The UK consumer complaints website, Grumbletext.co.uk is inundated with complaints from people duped by the scams. The majority of them sent their SAE to the Finchley Road address. One writes: "The cheeky bastards have given my SAE to another "promotions" company and today I received - no, don't hold your breath, no prize money - a brochure of discount vouchers from another company."

Challenged over the methods used, Ricardo Dyson, a manager at the Prize Line Promotions call centre, claimed that what the company was doing was a "brand new and legal way of marketing".

But ICSTIS said: "It's completely illegal in our view, inappropriate, unsolicited and unethical and we will take action against it".

Mr Dyson claimed that every return caller won a prize.

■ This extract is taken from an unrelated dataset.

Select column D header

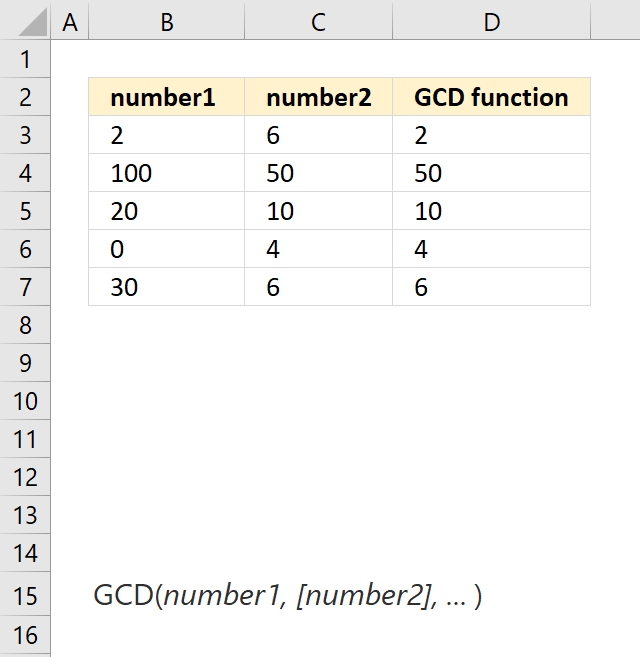pos(492,20)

Asked where he had obtained a Guardian mobile number, he claimed the owner had opted in and agreed for the number to be used. But one of the other call centre workers said the numbers had been "bought from the networks".

The majority of call centre staff, all with South African accents, said they were based in Cheshire but refused to say where. One, at the same number, said the centre was in Basingstoke.

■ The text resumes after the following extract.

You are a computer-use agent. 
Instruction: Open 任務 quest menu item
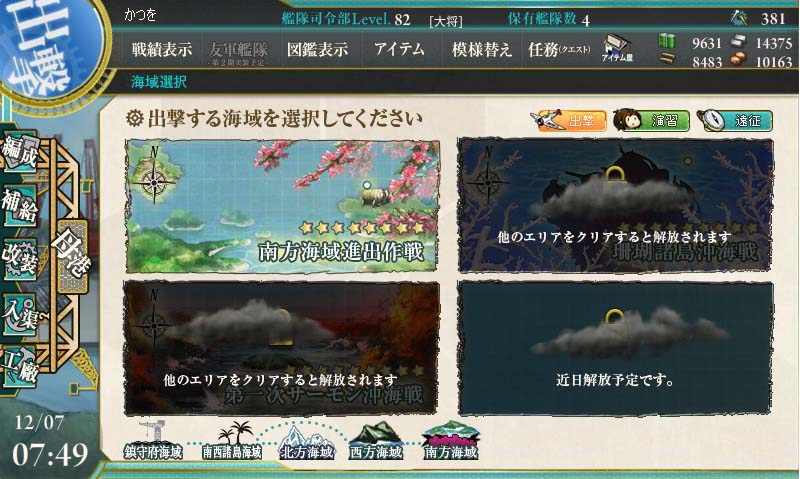[559, 49]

After the Guardian reported its experience, ICSTIS invoked its emergency procedure, suspending the numbers we provided and demanded that Intelliplus withhold any revenue generated on those numbers. They must now cooperate with the investigation. Mail Boxes Etc is reviewing the situation with regard to the box marked Suite 155.

How they get our numbers

Buy them List brokers buy and sell lists of mobile phone numbers. Also, some unscrupulous vendors of mobile ringtones, games, and logos are suspected of selling lists of valid mobile numbers since the threat of detection and penalty is low.

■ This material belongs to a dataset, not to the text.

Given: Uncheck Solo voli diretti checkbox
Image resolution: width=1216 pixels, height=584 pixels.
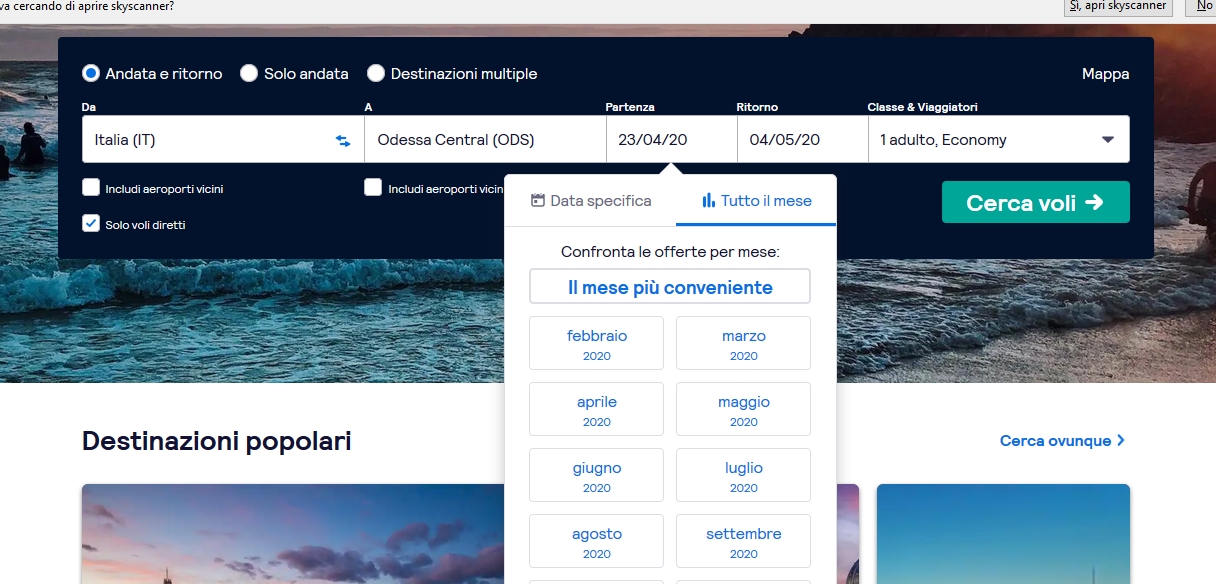Looking at the screenshot, I should click(91, 224).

Tease them out of consumers When a caller phones a scam premium rate line they are often required to punch in their mobile number and also someone else's. Many put in a real number, either because they do not suspect the promotion is a sham or because they have spent time on a premium rate line, and do not want to risk things going wrong.

Generate them randomly In many cases the scam outfit will use computers which send out text messages and make calls in their tens and hundreds of thousands to sequentially generated numbers which are random suffixes to any known mobile number stem.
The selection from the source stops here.